# Task instructions:
Extract each line from the entries below that has the string "agent" in it.

# Supplied material:
[Start of Attachment]

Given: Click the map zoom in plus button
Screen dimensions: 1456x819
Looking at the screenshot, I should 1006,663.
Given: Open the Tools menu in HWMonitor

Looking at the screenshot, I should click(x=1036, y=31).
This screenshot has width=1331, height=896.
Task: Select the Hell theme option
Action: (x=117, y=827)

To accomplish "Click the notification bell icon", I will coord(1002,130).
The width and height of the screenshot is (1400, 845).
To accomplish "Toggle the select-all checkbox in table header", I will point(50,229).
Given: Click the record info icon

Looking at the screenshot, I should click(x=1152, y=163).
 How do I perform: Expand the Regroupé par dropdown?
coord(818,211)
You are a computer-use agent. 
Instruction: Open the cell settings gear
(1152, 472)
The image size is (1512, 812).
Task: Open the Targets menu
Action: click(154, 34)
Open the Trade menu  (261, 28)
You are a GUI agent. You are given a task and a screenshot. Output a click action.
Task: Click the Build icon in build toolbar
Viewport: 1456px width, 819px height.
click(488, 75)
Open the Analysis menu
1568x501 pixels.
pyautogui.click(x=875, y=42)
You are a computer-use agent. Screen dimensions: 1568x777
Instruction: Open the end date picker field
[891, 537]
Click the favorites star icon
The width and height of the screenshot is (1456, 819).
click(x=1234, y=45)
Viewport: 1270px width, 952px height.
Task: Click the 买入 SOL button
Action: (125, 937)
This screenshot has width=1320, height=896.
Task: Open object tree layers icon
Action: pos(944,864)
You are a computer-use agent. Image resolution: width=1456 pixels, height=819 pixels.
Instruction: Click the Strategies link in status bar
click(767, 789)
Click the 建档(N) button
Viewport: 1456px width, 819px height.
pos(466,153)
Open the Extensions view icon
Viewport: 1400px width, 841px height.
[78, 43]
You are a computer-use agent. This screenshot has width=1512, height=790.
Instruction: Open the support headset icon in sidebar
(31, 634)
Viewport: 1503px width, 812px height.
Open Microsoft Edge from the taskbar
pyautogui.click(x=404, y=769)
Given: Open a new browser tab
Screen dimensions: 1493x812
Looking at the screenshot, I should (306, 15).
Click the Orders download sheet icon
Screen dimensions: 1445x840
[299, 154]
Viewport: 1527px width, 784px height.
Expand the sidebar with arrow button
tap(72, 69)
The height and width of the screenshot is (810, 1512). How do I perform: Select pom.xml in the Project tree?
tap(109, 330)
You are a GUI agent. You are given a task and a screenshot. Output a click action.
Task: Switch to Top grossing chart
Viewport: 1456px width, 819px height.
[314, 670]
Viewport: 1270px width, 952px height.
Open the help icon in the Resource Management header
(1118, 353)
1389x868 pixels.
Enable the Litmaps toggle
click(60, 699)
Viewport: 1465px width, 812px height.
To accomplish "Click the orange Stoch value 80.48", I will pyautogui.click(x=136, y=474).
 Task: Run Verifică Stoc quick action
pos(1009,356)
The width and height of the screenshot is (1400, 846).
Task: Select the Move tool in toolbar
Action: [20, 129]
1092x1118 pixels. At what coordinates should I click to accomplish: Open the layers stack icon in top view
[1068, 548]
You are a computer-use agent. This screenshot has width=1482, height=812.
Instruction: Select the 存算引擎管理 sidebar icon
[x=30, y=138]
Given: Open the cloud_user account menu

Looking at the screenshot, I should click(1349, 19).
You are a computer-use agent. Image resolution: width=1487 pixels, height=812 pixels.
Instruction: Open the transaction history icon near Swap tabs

[End of Attachment]

# Result of this task:
You are a computer-use agent. 
You are a GUI agent. You are given a task and a screenshot. Output a click action.
You are a computer-use agent. Screen dimensions: 1568x777
You are a computer-use agent. Image resolution: width=1456 pixels, height=819 pixels.
You are a computer-use agent. This screenshot has width=1512, height=790.
You are a GUI agent. You are given a task and a screenshot. Output a click action.
You are a computer-use agent. This screenshot has width=1482, height=812.
You are a computer-use agent. Image resolution: width=1487 pixels, height=812 pixels.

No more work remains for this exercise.